In the first few chapters, Hanna has some hallucinations and of course doesn't bat an eye - she's used to seeing and hearing things that others don't. But slowly, as the novel progresses, she and the reader begins to realize that it's not all in her head. I think at this point Hanna begins to feel "at home" or as at home as she'll ever feel anywhere. Her mother is a cold, cold character - making it clear to Hanna that she doesn't want to deal with her, has no time for her. But Hanna is so compelled to make this work, that she basically overrides her mother's rejections, and continuously tries to please her mother, to make her accept her. Her mother continues to reject her...there's much more going on, but you have to read it to appreciate it all.

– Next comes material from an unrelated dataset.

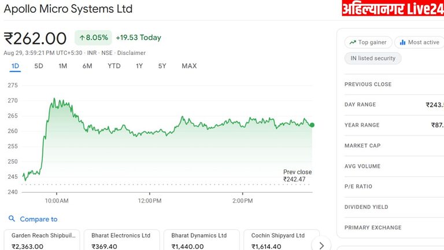
Task: Open the Garden Reach Shipbuilders stock card
Action: (42, 240)
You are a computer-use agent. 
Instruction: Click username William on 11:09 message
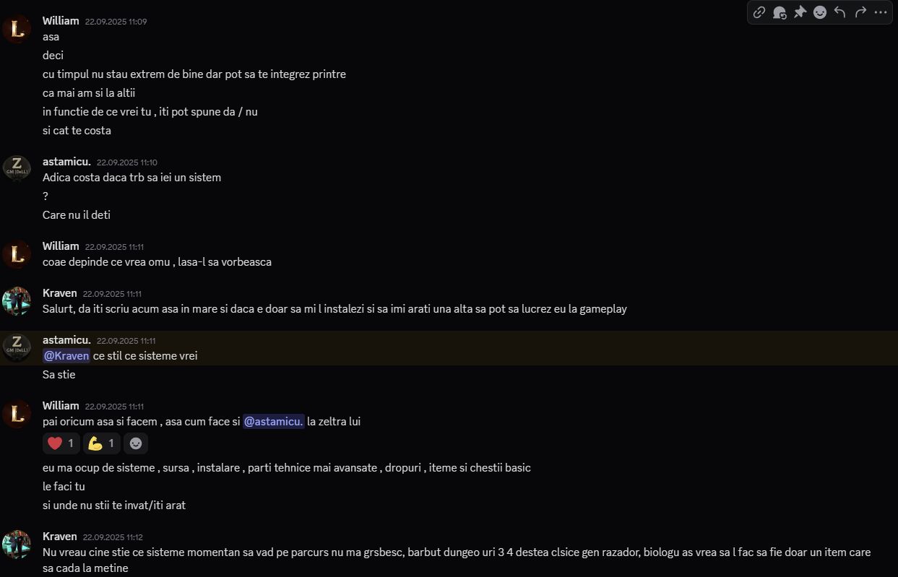point(61,21)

Hanna also meets a boy that she becomes interested in, even though at first he's pretty rude to her. The attempts at winning her mother's love and acceptance as well as dealing with this boy that she's decided she will have make an interesting if bloodthirsty tale. If you are squeamish at all, you might have a bit of trouble with this novel.

The further you go into the story, the more complex it becomes, the more crazed and twisted the actions of not only Hanna, but her mother, her boyfriend and the town leaders - who also do some pretty radical things.

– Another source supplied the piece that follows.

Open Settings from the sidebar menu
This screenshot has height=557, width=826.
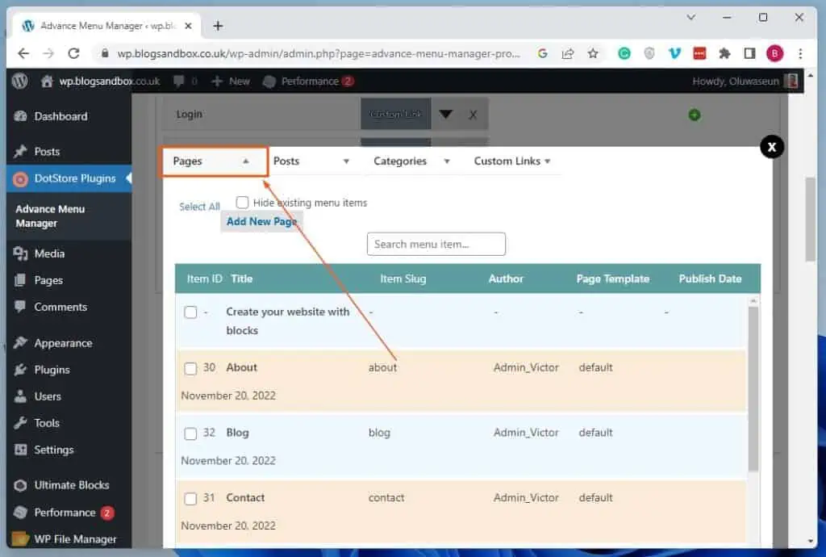pos(52,450)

All in all, this book was pretty amazing. From the inner dialogue or narration of Hanna (it's first person), to the strange happenings in town (hallucinations? Magic? Evil? All of the above?) there is plenty of adventure, bloodspillage, creepiness, and mental anguish. There is also the father....who Hanna converses with on a regular basis - even though he's dead.

I can say that this is the most twisted and strange novel that I've ever read. I enjoyed the fact that the main character was really afflicted with a mental illness and never shied away from it. The author never sugar coated the thoughts or actions of Hanna or the other not-so-wonderful personalities and the story remained interesting and compelling throughout. I believe that Dia Reeves did an amazing job of portraying a young woman's mentally challenged brain, suffering from hallucinations and later reveling in her situation and using the mental illness -mixing it into the magic and mayhem of the plot. The narrative flowed, the dialogue was good and the whole thing mixed into a wonderfully horrifying and creepy story of love, mental illness, magic, evil and acceptance. Wow.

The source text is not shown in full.